Isn't yet a set of best practices for optimum code organization practices.
Node is great when you want to just lay down code and see where you can go. The features of other platforms like static typing that supposedly helps developer code safely, this isn't useful while you're in the exploration phase, but is more useful in later phases where it's in maintenance mode.
Google is approaching the JavaScript issue from multiple angles. Gmail, 400k lines of hand-rolled JavaScript code. Another part of Google develops based on GWT where you have Java compiling to JavaScript. Another part has a JavaScript-to-JavaScript compiler that also offers some guarantees and assistance. Another part of Google has developed Dart that is a JavaScript-like language with optional typing.
Because Node lacks debuggability features - forces the developer to rely on unit and function tests more strongly than they would in other systems.
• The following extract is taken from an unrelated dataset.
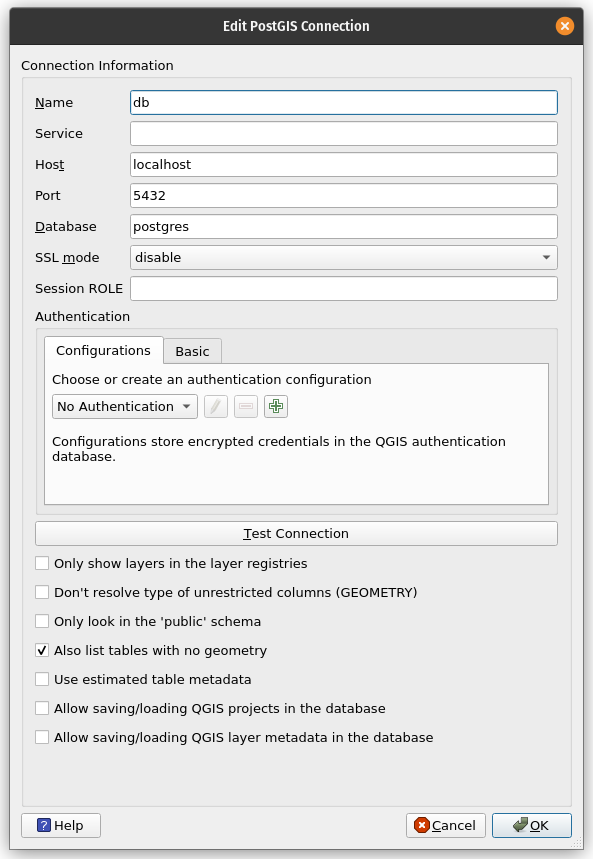593x859 pixels.
Task: Click the Help button with question icon
Action: click(61, 825)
One thing we might be immature on in Node is the best practices and tools for scaling Node to 10's of thousands of servers.
Because it's so easy to write a proxy server in Node, it lets you ignore for example using Squid or Traffic Server as the caching proxy. Instead you write your own caching server in Node. This means the whole project could be living in one code base, built using one toolset, instead of having dependencies on external systems or languages.
Using frameworks like Express rather than write your own?
Express is great. At Yahoo they started to use Express but then went in a different direction to implement their own framework, Mojito, that will be open sourced in a couple weeks. Issue from Yahoo is that Express and other Node tools are more like a framework to develop a webserver, than providing the webserver for you. With Express and other Node things the app developer in some ways has to go all the way back to the metal of understanding the HTTP protocol, where in other frameworks they do not.
Should the developers have to grok HTTP?
What about in the near future when SPDY starts supplanting HTTP? That is, what if the protocol layer changes out from HTTP 1.1 to something else? If your code is tied to HTTP 1.1 it'll be harder to shift to a newer protocol. It would be better to abstract the protocol away a bit.